Jusqu'ici cantonnée à Kiev et dans l'est du pays, la violence gagne Odessa, dans le sud. Et le président russe souffle sur les braises.

Article rédigé par Camille Caldini
France Télévisions
Publié
Temps de lecture : 7min
Le président russe Vladimir Poutine lors d'une conférence de presse à la fin du sommet du G8, en Irlande du Nord, le 18 juin 2013. (MATT DUNHAM / AFP)

Parti de Kiev il y a près de six mois, le conflit ukrainien s'est étendu progressivement. En Crimée d'abord, jusqu'à son rattachement à la Russie, puis dans l'est, où les pro-russes contrôlent une dizaine de villes, et depuis lundi 5 mai, jusqu'à Odessa, dans le sud.

Vladimir Poutine continue de nier toute implication russe et accuse les Occidentaux d'avoir provoqué le chaos. Pourtant, depuis les premières manifestations, le maître du Kremlin abat ses cartes une par une, à tel point que certains le soupçonnent d'avoir un plan pour l'Ukraine.

Francetv info remonte le fil des évènements et rassemble les indices qui montrent comment la Russie attise les violences, patiemment, pour s'accaparer le territoire de l'Ukraine.

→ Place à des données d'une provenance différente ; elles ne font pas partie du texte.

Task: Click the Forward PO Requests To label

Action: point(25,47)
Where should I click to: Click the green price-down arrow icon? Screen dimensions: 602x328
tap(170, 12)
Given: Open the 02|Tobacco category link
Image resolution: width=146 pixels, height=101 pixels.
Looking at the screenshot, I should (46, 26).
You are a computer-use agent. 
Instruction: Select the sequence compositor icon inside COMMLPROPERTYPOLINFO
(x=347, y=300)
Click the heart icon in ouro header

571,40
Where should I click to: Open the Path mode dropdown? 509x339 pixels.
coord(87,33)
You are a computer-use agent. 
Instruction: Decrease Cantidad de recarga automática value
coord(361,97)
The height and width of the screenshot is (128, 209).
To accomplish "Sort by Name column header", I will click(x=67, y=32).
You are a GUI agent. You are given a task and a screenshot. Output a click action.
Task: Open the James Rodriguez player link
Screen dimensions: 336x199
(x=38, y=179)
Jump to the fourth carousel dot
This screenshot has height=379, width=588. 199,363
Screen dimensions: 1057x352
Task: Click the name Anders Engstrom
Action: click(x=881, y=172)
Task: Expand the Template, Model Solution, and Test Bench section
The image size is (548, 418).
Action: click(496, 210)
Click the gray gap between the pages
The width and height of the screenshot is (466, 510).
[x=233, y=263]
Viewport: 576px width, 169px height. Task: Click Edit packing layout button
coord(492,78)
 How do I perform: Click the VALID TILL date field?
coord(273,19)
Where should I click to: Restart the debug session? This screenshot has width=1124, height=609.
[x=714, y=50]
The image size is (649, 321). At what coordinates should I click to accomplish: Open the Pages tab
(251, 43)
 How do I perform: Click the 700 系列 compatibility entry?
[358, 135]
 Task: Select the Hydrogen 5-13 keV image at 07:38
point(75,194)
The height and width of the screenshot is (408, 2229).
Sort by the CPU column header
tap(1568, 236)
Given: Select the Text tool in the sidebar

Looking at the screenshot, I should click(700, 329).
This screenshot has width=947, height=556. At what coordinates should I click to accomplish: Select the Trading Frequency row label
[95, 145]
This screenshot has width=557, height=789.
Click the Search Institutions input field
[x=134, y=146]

Kiev envisage de se rapprocher de l'UE, avant de faire volte-face.

Depuis cinq ans, un accord d'association doit être signé entre l'Union européenne et Kiev. A une semaine de l'échéance, en novembre 2013, le président ukrainien Viktor Ianoukovitch suspend les négociations. Des dizaines de milliers d'Ukrainiens pro-européens, se sentant trahis, descendent dans les rues de la capitale, brandissant la bannière étoilée de l'Europe. 

Des pro-européens contestent l'arrêt des négociations entre l'Ukraine et Bruxelles, sur la place de l'indépendance, à Kiev, le 29 novembre 2013. ( GLEB GARANICH / REUTERS)

Vladimir Poutine sort son chéquier pour s'assurer de la loyauté de Kiev.

Il nie avoir exercé une quelconque "pression", mais le président russe admet qu'il est intervenu pour empêcher Kiev et l'Union européenne de signer cet accord, qu'il considère comme "une trahison majeure". Pour garder l'Ukraine dans son giron, la Russie s'engage donc, mi-décembre, à investir 15 milliards de dollars et accorde un rabais de 30% sur le gaz qu'elle lui vend. 

Le président ukrainien Viktor Ianoukovitch fait un clin d'œil au président russe Vladimir Poutine, après la signature d'un accord, le 17 décembre 2013, à Moscou (Russie). (SERGEI KARPUKHIN / REUTERS)

L'opposition pro-européenne devient alors plus virulente à Kiev.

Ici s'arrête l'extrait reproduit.